The city of Santa Rosa’s sesquicentennial celebration, muted by last fall’s firestorm, is officially underway.
There was a small gathering in Courthouse Square and a bigger one recently at the Old Post Office museum where the relics of a younger, smaller and far less-challenged Santa Rosa, were exhumed last month, and will be on display until September.
That’s when, apparently, there will be another event, including the reburial of the time capsule with all new memorabilia inside.
The committee in charge has yet to decide whether it will be opened either in 2068 at the city’s official bicentennial or in 100 years, a virtually unimaginable 2118, which will be the 250th year. Unless our progeny have taken up residence on Mars.
(I don’t know what the operative term is for a 250th event, although several are available such as sestercentennial, semiquincentennial, bicenquinquagenary and quarter-millennial. As it is, we’ve had trouble with the term sesquicentennial. It’s good to remember an old joke about how it’s the same as a centennial but has half again as many legs. Don’t think too long on that. It will make you crazy. But I digress.)
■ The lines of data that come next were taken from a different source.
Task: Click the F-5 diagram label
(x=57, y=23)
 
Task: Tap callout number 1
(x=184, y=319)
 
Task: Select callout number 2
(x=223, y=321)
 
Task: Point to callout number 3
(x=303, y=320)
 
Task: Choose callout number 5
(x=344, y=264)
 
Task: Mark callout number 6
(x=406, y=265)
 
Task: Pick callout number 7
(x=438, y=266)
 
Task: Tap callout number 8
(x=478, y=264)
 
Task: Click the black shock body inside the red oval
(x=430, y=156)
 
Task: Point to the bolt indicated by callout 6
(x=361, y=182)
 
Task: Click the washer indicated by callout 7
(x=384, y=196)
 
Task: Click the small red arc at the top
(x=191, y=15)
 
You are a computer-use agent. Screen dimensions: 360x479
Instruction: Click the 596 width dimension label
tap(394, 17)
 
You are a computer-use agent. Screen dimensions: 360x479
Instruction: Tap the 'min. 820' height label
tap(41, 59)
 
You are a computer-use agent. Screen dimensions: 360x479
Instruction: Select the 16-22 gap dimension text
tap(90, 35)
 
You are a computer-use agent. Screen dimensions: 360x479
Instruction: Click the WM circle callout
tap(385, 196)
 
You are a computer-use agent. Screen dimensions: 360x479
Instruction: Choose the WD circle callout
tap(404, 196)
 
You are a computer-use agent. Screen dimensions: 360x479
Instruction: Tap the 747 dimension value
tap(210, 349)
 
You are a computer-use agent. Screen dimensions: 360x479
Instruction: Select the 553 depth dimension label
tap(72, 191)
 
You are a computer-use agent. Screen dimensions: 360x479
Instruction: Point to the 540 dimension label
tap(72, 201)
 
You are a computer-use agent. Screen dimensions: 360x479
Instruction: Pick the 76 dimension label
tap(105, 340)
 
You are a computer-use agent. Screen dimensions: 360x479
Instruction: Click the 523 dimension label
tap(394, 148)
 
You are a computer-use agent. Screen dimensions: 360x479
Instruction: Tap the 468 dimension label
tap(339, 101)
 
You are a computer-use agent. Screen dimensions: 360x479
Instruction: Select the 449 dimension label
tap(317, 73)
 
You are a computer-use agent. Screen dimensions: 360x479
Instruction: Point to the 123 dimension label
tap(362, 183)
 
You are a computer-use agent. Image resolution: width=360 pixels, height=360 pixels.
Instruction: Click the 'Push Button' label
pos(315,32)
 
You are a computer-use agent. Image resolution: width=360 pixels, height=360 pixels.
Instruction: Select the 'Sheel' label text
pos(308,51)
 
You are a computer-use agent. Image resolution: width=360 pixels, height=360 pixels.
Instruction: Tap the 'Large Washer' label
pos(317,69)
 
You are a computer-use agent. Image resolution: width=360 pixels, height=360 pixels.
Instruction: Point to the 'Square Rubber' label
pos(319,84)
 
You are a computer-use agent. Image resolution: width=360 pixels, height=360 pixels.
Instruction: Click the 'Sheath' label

I COMPLAINED when the capsule was opened about the governmental flavor of it all — a copy of the general plan, the minutes of the Parks And Recreation Commission, a stack of documents that would be of interest only to the most dedicated of bureaucrats.
There were just a few photos and almost no objects, nothing much — except of course a copy of the daily newspaper — to indicate what life was like here in 1968.
Santa Rosa’s busy “Sesquicommittee” will make the decision about what goes underground in the fall.
It is already accepting suggestions. But I thought I might ask around; see what 2018 Santa Rosans are thinking about that truly represents this day and age in this place.
So I conducted my own poll, asking a symbolic 50 people to give me a couple of suggestions. Some had other fish to fry but most answered pleasantly, which is always nice.
I asked the mayor and some council-folk, some Chamber of Commerce types, the members of my book club, a social worker, a vocal member of the Hispanic community, a couple of teenagers, the women in my renegade Weight Watchers breakfast group, a couple of newspaper colleagues and several people involved in historical organizations.
The first thing mentioned by almost everyone, not surprisingly, was “something from the fires.” Actually, Mayor Coursey was explicit, saying that he has a piece of molten aluminum with bits of glass imbedded that he picked out of the ashes at Fountaingrove. He was eager to “drop it by” but I quickly assured him I am not stockpiling items, just ideas.
I specified that the capsule contents should represent Santa Rosa. But that didn’t stop the majority from starting off with “a smartphone” — which, so far as I know, can be found as far away as Petaluma.
Maybe a landline phone book would be more indicative of changing times.
There were other things that go beyond boundaries mentioned — a Fitbit, an Apple Watch, car keys — which newer models no longer need. On the way out, for certain, but far from “local.”